## DEINE AUFGABE
Liste alle Datumsangaben auf, unter denen im angezeigten Text ein Eintrag steht, jeweils mit Wochentag.

## ANGEZEIGTER TEXT
┌──
Donnerstag, 29. November 2012

Und wir müssen wieder einmal flüchten. Im obersten Stock eines grossen Hotels wollen uns die Feinde packen. Wir lassen sie nicht an uns herankommen, rennen über ein zweites Treppenhaus hinunter, fünf oder sechs Stockwerke, alles Holz, in leichter, chinesischer Bauweise. Wir gelangen ins Freie, aber wohin sollen wir uns jetzt wenden, die Verfolger werden in ein paar Sekunden auch da sein. Was tun? In eine Strassenbahn steigen, ein Auto anhalten in der höchsten Not, das wäre vielleicht eine Lösung. Den Fahrer bitten, uns irgendwohin mitzunehmen, es spielt keine Rolle wohin. Aber können wir diesen Fahrern trauen, es sind ja alles Chinesen, und vielleicht sind alle Mitarbeiter der Staatssicherheit, die uns sofort ins nächste Gefängnis fahren würden.

Montag, 19. November 2012


Wir arbeiten irgendwo als Handwerker, als Maler oder Schreiner. Wir haben schwere Arbeit und einen Kollegen, der bestens dazu geeignet ist. Er ist sehr gross und bärenstark, gewiss viel kräftiger als wir, ein gutmütiger Mensch, der uns gelten lässt, obwohl wir viel weniger leisten können. Er begeistert sich für das Schwingen. Er gibt als Handwerker Kurse und sagt uns, er hätte eine Riesenfreude gehabt, als sich für einen seiner Kurse der Ueli Rüetschi angemeldet hätte. Wer dieser Ueli Rüetschi ist, wissen wir nicht, und wir wagen auch nicht zu fragen. Wir fragen später unseren Chef, der uns sagt, der Rüetschi sei einer der bekanntesten Schwinger. Später fragen wir den Kollegen schüchtern, ob er eigentlich auch selber schwinge. Ja, natürlich, sagt er lachend, er werde uns gleich einige Schwünge zeigen. Neinnein, sagen wir, das sei nicht nötig, auf keinen Fall, wir würden dabei alle unsere Knochen brechen. Er aber nimmt eine Schnur, schlingt sie geschickt um unseren Leib und zieht uns fort, in einen leeren Raum, der ihm für seine Demonstration geeignet erscheint. Er holt aus zu irgendeinem Schwung, wir aber lösen uns im letzten Moment von der Schnur und bleiben unbehelligt stehen.

Sonntag, 18. November 2012

Gefangenenrevolte in Rumänien, wir sind zu Besuch, in einer grösseren Gruppe logieren wir in einer Scheune unweit des grossen Gefängnisses. Einige von uns wollen das Gefängnis sehen, treten in den Hof, schauen hinauf zu Hauptfassade, die aus einer grossen  Glaswand, besteht, die in eine leichte Schräglage gebracht werden kann, wohl zu Lüftungszwecken. Wir wollen auch sehen, wie das geht, man öffnet, öffnet aber unvorsichtigerweise zu weit, denn durch die Spalten dringen nun grosse Mengen von Gefangenen. Zu Dutzenden springen sie in die Freiheit, viele verschiedene Gestalten, grosse Kerle, aber auch kleine schmächtige Leute, ein bleiches Männchen eilt blutend und mit einer schweren Kopfverletzung an uns vorbei, andere rasen wie von Sinnen in alle Richtungen. Wir haben Angst, es ist gefährlich, man wird sich sicher bald einmal organisieren und bewaffnen, dann sind wir den Sträflingen hilflos ausgeliefert.
└──
## DATEN
┌──
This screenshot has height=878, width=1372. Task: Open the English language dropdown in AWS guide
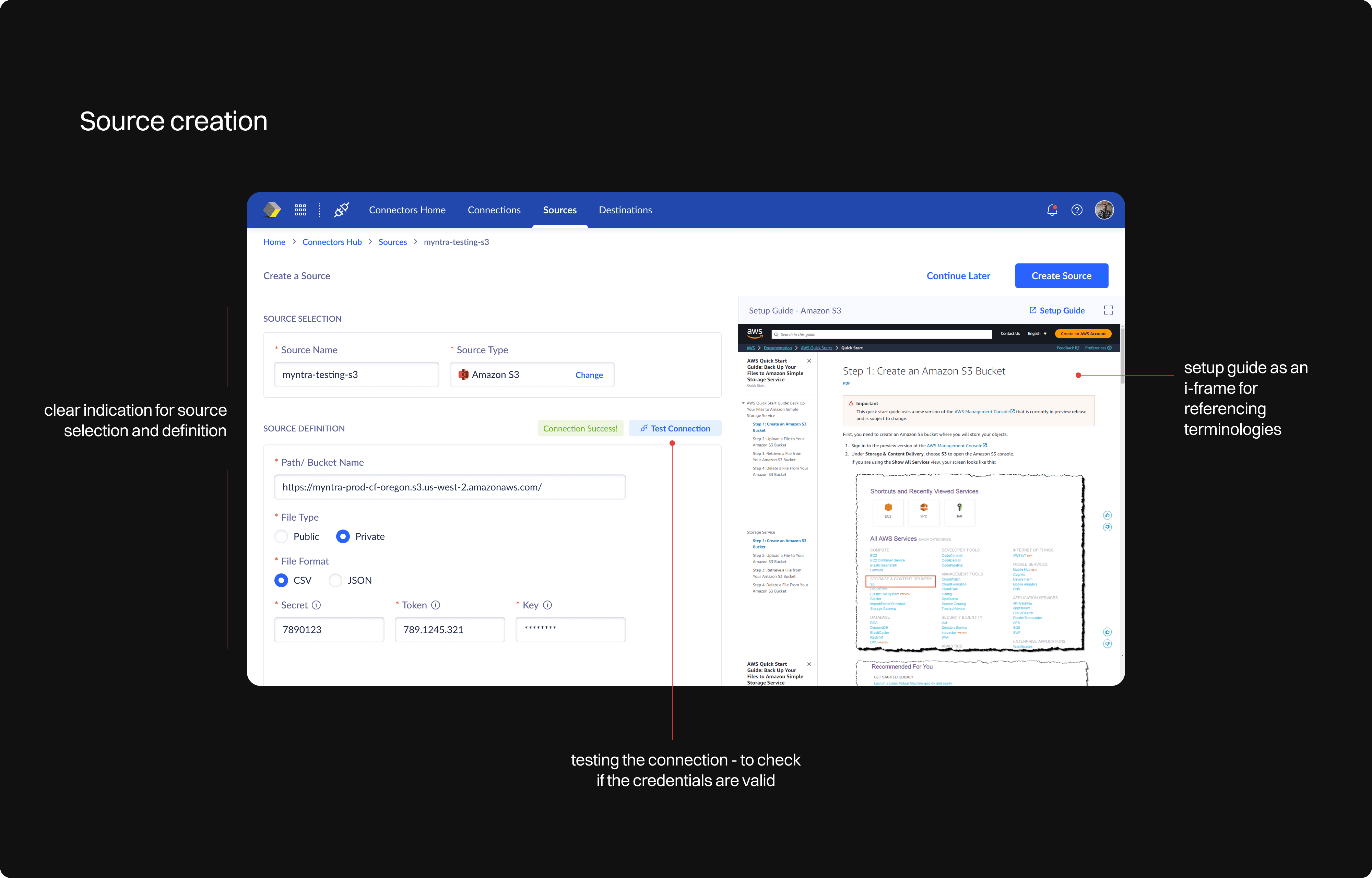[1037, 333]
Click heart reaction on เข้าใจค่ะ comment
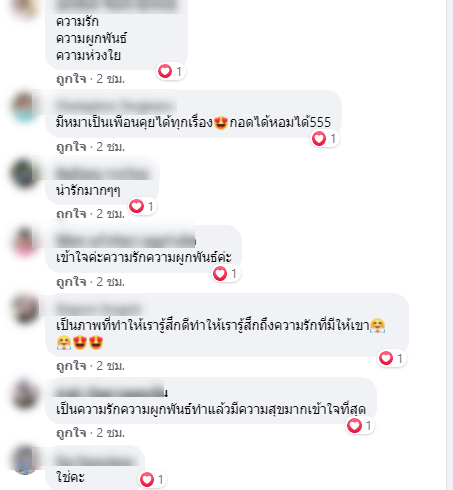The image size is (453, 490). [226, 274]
└──
## LÖSUNG
- Donnerstag, 29. November 2012
- Montag, 19. November 2012
- Sonntag, 18. November 2012